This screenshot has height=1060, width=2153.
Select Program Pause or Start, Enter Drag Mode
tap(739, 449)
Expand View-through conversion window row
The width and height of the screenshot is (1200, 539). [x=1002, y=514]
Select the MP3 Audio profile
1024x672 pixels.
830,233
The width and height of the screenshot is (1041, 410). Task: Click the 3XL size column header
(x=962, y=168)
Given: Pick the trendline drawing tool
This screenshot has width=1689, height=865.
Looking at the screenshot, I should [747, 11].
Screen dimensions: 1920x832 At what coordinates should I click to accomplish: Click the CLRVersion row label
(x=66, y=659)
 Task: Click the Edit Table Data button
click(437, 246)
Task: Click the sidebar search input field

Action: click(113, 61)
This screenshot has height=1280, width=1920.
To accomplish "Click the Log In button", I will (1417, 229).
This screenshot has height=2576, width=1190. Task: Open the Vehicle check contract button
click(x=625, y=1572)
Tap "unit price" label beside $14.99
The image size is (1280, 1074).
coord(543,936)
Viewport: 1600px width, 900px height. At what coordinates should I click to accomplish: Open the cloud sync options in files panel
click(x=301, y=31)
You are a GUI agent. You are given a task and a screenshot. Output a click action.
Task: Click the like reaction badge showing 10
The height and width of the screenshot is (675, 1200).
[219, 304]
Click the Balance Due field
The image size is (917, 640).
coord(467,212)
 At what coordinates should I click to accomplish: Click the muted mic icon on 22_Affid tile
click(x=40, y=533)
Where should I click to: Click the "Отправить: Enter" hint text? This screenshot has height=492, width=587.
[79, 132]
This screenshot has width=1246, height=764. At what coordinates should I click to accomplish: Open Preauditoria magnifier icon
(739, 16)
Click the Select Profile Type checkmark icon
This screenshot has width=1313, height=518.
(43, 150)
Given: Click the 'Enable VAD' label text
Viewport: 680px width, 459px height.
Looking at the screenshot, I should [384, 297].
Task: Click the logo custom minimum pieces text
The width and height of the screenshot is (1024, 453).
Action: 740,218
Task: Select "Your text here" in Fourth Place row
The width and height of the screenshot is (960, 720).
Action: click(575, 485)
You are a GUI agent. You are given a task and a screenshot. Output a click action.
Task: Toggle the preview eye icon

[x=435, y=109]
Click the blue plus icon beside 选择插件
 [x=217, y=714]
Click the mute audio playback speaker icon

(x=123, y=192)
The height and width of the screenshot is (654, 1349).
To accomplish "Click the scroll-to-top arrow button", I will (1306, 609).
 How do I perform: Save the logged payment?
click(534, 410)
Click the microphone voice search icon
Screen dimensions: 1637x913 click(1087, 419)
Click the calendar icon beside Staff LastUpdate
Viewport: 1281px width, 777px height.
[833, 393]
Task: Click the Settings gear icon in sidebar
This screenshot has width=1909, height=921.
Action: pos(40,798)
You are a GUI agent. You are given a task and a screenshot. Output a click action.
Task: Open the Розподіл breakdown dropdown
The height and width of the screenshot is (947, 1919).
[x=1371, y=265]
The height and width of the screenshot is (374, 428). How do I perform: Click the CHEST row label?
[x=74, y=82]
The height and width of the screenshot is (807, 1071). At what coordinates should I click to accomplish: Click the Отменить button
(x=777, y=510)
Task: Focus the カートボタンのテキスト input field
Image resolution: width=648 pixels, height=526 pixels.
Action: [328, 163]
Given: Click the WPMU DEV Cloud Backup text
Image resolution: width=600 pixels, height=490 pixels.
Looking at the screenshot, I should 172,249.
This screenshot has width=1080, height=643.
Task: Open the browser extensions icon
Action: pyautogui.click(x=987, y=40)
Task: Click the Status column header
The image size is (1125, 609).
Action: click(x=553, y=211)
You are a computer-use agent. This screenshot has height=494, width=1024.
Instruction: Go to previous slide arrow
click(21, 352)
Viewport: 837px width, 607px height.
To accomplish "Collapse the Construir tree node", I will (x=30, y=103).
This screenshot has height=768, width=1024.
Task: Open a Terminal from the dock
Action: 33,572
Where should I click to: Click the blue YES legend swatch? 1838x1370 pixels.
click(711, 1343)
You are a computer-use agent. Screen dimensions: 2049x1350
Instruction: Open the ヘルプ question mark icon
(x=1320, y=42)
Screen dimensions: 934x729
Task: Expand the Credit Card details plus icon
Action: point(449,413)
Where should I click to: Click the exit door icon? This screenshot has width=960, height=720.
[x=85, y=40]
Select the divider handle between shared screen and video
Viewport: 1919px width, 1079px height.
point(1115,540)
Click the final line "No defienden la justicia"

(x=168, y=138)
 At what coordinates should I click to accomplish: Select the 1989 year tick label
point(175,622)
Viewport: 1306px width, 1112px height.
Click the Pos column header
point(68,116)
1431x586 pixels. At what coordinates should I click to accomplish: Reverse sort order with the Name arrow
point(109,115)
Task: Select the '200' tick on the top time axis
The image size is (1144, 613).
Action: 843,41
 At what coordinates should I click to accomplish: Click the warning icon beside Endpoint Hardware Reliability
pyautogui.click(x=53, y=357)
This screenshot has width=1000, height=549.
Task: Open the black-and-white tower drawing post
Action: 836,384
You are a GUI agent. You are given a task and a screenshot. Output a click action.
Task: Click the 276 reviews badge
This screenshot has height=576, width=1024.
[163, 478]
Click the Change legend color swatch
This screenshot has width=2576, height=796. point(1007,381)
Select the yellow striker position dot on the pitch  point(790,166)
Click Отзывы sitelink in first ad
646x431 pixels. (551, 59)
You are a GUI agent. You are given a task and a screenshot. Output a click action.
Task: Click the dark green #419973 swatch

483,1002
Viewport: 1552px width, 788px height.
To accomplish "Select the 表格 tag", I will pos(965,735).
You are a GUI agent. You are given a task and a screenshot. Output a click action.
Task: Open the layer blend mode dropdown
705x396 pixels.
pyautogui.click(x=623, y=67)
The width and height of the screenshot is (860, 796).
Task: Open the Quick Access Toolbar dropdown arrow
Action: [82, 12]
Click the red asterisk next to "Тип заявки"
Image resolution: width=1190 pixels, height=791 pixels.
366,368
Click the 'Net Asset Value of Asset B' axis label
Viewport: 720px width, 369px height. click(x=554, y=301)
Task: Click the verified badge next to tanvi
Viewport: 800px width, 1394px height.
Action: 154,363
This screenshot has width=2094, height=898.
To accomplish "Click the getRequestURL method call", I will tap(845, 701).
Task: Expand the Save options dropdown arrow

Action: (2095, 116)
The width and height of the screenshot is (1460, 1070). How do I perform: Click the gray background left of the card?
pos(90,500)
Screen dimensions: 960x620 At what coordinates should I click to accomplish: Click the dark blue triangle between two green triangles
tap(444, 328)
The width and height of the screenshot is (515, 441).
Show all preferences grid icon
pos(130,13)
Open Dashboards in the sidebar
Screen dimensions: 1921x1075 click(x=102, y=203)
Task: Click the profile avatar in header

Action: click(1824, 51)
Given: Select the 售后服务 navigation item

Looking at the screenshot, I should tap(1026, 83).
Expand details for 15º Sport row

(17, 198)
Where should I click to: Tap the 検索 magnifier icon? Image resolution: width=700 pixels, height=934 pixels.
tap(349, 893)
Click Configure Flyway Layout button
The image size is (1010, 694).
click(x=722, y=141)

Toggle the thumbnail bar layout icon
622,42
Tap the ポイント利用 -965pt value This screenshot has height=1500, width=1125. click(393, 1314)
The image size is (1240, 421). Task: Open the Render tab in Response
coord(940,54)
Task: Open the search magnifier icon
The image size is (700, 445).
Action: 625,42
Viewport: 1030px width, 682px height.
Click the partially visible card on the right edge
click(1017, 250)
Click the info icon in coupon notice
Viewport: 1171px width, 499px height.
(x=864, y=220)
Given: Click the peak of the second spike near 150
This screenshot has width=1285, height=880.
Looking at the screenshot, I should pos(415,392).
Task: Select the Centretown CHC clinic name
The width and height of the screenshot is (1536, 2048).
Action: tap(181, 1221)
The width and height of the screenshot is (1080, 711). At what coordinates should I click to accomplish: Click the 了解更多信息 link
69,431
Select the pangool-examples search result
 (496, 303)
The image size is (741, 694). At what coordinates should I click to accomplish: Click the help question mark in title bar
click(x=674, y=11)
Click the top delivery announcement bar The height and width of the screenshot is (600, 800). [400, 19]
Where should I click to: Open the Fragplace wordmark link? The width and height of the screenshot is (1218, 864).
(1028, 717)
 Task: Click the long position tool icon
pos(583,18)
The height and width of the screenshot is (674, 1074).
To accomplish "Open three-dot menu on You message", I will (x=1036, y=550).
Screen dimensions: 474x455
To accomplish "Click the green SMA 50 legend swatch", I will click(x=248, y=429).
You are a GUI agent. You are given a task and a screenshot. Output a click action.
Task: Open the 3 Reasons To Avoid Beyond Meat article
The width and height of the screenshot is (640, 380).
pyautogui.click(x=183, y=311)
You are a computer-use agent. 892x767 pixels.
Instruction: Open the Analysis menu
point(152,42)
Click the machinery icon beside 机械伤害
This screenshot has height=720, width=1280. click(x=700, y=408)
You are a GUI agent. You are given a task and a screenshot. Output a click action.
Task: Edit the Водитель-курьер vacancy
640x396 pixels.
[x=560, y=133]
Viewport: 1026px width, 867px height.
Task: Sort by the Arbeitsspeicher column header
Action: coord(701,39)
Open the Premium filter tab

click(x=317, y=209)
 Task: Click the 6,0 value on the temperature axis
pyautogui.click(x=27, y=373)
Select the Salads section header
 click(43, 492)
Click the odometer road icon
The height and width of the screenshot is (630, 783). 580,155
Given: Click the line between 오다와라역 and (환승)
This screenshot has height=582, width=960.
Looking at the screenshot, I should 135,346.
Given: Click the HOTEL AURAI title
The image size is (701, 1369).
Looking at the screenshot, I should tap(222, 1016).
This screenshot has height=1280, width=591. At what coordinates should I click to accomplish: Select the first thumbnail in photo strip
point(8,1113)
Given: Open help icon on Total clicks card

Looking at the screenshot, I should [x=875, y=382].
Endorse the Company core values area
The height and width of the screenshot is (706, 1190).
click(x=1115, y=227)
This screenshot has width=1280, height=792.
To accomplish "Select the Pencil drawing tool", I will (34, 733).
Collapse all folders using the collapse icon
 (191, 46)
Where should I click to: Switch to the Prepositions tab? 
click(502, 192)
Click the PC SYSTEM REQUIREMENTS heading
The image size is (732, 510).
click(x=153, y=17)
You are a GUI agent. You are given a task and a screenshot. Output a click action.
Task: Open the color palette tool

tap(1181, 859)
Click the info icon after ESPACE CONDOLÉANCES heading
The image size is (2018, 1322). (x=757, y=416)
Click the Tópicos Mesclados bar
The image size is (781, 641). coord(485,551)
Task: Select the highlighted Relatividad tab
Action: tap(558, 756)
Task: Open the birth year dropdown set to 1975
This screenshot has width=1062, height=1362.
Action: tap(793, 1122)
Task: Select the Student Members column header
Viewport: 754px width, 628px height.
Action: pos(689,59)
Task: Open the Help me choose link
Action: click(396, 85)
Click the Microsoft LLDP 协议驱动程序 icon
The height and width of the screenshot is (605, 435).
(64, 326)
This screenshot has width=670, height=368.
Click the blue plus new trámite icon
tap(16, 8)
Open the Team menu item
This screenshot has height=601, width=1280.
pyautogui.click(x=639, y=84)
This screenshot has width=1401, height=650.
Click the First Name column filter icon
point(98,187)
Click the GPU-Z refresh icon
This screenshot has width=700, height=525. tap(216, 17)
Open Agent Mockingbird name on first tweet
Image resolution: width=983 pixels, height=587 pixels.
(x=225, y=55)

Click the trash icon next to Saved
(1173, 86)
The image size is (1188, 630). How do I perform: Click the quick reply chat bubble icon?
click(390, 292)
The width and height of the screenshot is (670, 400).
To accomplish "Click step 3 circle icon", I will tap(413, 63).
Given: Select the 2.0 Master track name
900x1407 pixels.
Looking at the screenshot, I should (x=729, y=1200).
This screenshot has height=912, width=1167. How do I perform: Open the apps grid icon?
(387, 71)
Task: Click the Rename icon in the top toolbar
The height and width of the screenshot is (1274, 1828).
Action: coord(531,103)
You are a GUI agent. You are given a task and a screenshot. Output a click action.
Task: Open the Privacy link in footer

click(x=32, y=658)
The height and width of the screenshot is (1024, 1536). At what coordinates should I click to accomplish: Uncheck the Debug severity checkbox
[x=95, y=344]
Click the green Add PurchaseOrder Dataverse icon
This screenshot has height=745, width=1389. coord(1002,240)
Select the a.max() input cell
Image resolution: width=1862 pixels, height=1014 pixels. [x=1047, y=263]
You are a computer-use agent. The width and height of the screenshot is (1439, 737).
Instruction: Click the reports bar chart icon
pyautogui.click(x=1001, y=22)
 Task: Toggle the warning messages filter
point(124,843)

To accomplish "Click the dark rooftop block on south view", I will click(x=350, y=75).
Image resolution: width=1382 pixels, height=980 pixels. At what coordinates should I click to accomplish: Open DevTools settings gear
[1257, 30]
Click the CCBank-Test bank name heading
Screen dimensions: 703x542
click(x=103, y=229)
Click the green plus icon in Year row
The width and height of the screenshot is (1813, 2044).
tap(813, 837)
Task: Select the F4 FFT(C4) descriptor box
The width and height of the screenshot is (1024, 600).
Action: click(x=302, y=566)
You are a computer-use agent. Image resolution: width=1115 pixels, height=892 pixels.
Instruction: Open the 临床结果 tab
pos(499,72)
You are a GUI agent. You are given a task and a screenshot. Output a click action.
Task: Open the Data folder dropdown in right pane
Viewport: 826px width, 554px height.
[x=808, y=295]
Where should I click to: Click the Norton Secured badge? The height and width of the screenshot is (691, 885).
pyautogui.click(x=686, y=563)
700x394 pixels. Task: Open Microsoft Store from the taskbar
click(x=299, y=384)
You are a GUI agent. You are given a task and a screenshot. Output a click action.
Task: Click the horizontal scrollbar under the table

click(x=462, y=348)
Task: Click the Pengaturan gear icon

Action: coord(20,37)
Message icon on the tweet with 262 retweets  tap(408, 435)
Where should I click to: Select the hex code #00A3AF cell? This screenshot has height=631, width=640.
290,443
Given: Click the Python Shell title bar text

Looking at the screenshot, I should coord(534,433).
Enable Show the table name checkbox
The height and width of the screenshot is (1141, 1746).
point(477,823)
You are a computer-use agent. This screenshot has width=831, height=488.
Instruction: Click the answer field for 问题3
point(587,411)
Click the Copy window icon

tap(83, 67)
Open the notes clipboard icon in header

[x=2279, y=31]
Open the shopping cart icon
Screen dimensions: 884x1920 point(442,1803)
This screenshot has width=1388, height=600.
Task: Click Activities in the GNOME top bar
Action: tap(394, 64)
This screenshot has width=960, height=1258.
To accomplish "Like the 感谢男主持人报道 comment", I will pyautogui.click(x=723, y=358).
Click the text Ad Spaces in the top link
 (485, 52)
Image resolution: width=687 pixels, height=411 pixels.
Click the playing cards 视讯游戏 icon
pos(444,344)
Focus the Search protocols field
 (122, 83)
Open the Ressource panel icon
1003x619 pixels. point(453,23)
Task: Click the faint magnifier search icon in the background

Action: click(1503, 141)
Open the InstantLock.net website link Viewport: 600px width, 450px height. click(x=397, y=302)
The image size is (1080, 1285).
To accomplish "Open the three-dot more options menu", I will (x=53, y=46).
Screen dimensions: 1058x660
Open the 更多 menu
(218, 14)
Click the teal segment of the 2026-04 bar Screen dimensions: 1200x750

___

- THE TASK
Each line of the data in which the string "Enable" appears needs to be copied.

- SOLVED EXERCISE
Given: Click the 'Enable VAD' label text
Enable Show the table name checkbox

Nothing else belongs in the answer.